Monday, November 15, 2010

Prepping the Ground pt 3

Prepping the Ground pt 3

I have had the distinct pleasure of knowing the Mathers.  Cam and Michelle are truly inspirational when it comes to all things gardening.  They have a combined gardening knowledge that astounds.  It is because of them that our garden this year was exceptional and far less trial and error.

Last May, I was able to attend a seminar that Cam was hosting at Burt's Greenhouses in Odessa.  It was a fantastic overview on how to start, maintain and relish your garden.  Cam is a garden fanatic of sorts and his enthusiasm is contagious.  He also happened to have his new book available after the seminar.  Lucky me I was able to snag one...but if you have someone who's a gardener on your Christmas list...feel free to pick one or two of them up here:

It is without a doubt the only gardening book I've ever read cover to cover....its that readable!


Now, about that manure.  It is in the aforementioned book that I discovered the true value of manure.  We are finally at a point in our lives (my husband and I) that we were able to grow asparagus.  It takes about 3 years before you can  harvest the asparagus after its planted.  A very kindly neighbour of ours (Thanks again Mrs Goodberry!) showed up one afternoon with a basket full of new asparagus seedlings.  I had no idea how to grow asparagus.  My family had been through 4 years of moving once a year.  The garden selections were strickly annuals.   

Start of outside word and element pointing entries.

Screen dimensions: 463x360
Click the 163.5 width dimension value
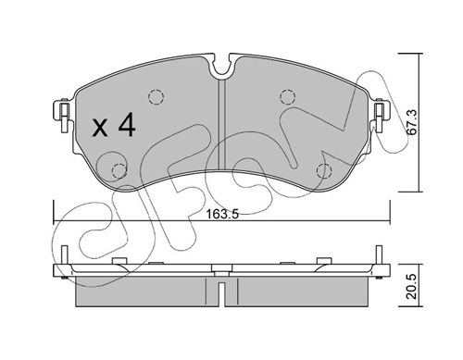point(222,214)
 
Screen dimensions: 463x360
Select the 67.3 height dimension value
point(412,122)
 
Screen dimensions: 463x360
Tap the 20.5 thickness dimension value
point(412,286)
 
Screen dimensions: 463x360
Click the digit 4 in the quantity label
point(127,124)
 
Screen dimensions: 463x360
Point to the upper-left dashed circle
point(156,97)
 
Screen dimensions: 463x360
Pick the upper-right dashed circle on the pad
point(288,97)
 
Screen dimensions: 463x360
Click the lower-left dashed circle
point(119,171)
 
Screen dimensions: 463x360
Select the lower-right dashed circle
point(324,171)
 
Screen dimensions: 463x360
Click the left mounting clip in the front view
point(64,115)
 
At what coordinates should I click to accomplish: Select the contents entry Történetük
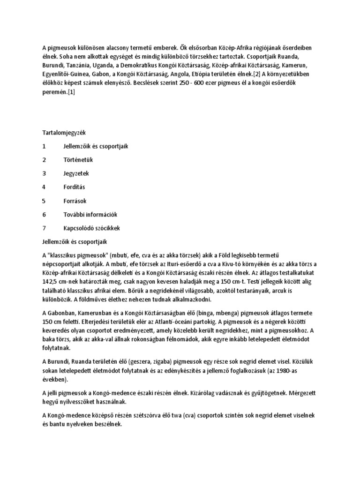[x=78, y=160]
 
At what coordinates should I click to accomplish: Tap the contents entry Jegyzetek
[x=76, y=173]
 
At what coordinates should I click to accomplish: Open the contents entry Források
[x=75, y=201]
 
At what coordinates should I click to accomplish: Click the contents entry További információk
[x=90, y=214]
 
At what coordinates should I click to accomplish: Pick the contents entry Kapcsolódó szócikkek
[x=92, y=228]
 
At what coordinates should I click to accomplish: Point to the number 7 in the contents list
[x=44, y=228]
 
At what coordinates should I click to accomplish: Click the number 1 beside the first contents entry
[x=44, y=146]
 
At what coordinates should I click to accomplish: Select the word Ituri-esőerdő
[x=162, y=263]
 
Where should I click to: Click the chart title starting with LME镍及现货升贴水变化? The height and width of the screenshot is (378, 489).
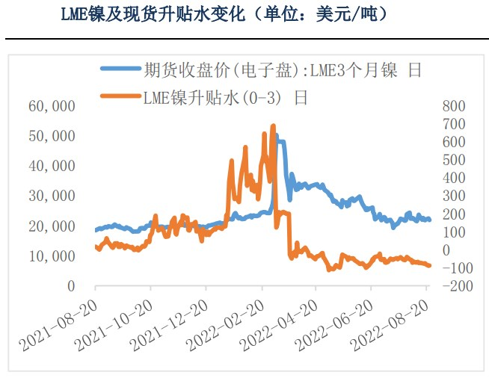(224, 14)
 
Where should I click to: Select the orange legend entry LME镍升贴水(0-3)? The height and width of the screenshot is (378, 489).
(225, 96)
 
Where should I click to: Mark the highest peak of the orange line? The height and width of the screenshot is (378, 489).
(273, 126)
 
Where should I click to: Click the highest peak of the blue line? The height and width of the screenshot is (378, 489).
(278, 137)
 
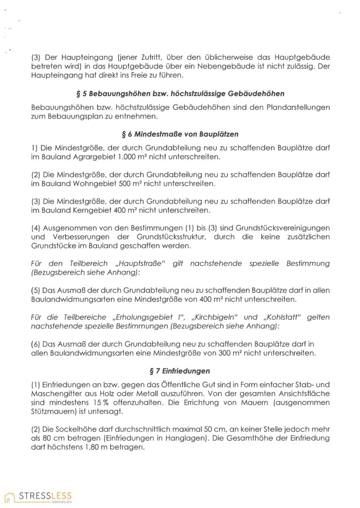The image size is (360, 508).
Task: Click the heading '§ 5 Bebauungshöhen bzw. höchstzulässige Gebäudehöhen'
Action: coord(180,94)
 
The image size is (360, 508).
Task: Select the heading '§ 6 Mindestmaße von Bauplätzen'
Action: coord(180,135)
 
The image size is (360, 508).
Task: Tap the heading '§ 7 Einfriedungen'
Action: coord(180,372)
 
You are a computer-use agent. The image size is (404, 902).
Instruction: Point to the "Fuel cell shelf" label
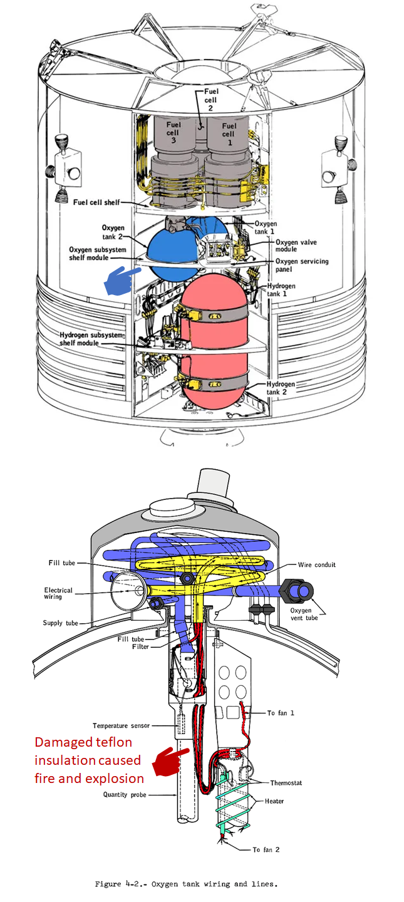[97, 202]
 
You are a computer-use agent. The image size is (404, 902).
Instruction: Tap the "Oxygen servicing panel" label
[302, 266]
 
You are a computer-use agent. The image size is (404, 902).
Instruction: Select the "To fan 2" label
[266, 849]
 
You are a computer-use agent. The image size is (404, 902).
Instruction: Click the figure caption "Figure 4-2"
[125, 884]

It was in Cam Mather's book that I discovered that you have to "do your part" as he says.  Yes, asparagus is the gift that keeps on giving, but you should assist it when you can.  Manure is the best way to boost your it has been traditionally grown in it for centuries.

The absolute best time of year to buy manure (unless you are in a rural area and can get some from nearby farms) is late summer or fall.  Garden centers will be wanting to get rid of this garden gold.  We picked up the stack shown above for only $1.99 a bag.  How's that for 'small purse'?  We choose a mix of sheep and cow.  There's no real reason, mind you, just personal preference.  If we had chickens at the house, my husband would skip buying manure and just shovel out the coop. 

Reading Cam Mather's book, I learned that you add manure in the spring to give the plant roots plenty of minerals and nitrogen to grow.  The result?  A very tall hedge of asparagus.  The lesson learned?  I wouldn't have planted the asparagus on the side that blocks all of the morning sun...but I was thrilled that the manure had such an effect!